The core or cylinder formed by the diaphragm (at the top), the pelvic floor (bottom) abdominal muscles (front) and lumbar (back) all work synergistically to create stability to the spine. But an imbalance or excessive tone in any of these points will have observable repercussions on the other parts of the body. We have one clear example in the breathing pattern and it´s influence in posture and pelvic floor disorders.
At this point we should remember that the diaphragm is the most important inspiratory muscle, which sometimes can condition respiratory, postural and circulatory function at the same time. The diaphragm works in a coordinated manner with other muscles for trunk stability and has important direct and indirect relationships through fascial chains. We cannot truly understand the breathing mechanism without understanding the involvement of the abdominal muscles as well as postural analysis. There is growing evidence for differential involvement of the abdominal wall in expiratory function. So, there is a potential role of combined pelvic floor and abdominal muscle training for the treatment of respiratory diseases. Of note, retraining and improving breathing patterns are essential for preventing injuries and for enhancing quality of life.
For breathing training: Low Pressure Fitness
The inspiratory muscles can be weakened due to aging, respiratory diseases, obesity, stress, smoke, and weight lifting. The diaphragm can be “overused” so it gets hypertonic, and descends from its natural position. When this happens, any effort would result more hyperpressive in the abdominal cavity.
For breathing training there are two different approaches: strengthening which can lead to excessive rigidity or integrating breathing patterns which can help internal and miofascial release. The second approach is the one emphasized by Low Pressure Fitness.

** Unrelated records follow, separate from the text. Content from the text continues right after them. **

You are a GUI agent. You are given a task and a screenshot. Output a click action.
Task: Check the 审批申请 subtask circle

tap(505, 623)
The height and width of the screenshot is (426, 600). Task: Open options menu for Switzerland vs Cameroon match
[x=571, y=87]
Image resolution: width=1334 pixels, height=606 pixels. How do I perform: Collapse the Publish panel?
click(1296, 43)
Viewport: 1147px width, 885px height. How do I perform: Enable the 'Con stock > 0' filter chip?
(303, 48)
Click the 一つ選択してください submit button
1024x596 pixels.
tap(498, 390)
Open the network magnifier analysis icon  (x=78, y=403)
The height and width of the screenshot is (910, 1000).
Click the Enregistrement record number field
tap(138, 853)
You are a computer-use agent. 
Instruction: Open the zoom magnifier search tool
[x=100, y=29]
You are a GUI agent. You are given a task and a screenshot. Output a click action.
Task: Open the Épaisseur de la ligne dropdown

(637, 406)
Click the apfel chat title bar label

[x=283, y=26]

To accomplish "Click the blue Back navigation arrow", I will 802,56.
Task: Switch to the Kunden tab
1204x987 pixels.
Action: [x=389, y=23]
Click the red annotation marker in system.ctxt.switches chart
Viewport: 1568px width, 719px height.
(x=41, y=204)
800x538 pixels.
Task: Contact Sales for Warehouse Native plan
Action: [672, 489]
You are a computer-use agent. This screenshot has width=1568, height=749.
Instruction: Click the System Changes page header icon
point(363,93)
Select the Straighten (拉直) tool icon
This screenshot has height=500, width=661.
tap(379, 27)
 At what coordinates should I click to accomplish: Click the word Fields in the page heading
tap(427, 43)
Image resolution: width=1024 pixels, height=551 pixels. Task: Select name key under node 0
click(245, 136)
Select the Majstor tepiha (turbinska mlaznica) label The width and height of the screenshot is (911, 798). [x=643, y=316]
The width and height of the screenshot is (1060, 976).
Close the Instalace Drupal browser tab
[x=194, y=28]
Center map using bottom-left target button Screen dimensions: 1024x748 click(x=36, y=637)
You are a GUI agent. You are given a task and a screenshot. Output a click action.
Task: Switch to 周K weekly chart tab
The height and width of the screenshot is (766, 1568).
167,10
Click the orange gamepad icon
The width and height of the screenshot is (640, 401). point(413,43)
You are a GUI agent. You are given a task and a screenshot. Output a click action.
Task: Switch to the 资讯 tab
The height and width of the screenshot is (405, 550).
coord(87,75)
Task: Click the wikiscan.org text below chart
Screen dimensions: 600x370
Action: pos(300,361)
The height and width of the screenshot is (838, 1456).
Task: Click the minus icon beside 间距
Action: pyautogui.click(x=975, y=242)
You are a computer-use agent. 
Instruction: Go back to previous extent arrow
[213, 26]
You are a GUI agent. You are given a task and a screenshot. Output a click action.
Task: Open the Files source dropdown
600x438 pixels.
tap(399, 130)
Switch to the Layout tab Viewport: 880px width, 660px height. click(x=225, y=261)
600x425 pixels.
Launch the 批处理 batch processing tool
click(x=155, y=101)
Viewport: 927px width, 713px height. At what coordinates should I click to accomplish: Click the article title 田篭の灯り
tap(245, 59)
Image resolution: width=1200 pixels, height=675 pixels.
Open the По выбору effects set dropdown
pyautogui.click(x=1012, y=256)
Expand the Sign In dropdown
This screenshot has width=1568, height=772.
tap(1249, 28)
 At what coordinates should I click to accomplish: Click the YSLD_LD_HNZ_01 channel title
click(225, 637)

Low Pressure Fitness is an integrated and global training program which focuses on posture and breathing. It is performed via the bases of pranayama Uddiyana banda in yoga (ribs opening and expiratory apnea), in conjunction with diaphragmatic breathing. During the abdominal vacuum “rib cage lift”, the inspiratory muscles contract and consequently the diaphragm rises, sucking up the pelvic viscera and fascial connections and decreasing intraabdominal pressure. This provokes a highly demanding postural training and a great help in order to raise and tone the pelvic floor muscle group and reposition the viscera. In addition, retraining the action of the respiratory system leads to a decrease in mental anxiety and sometimes which, in turn, leads to gains in self-esteem. The person feels better with themselves and with greater body awareness. Incorporate a global exercise program such as low pressure fitness to improve your posture as well as your abdominal and pelvic floor muscles by retraining your breathing pattern.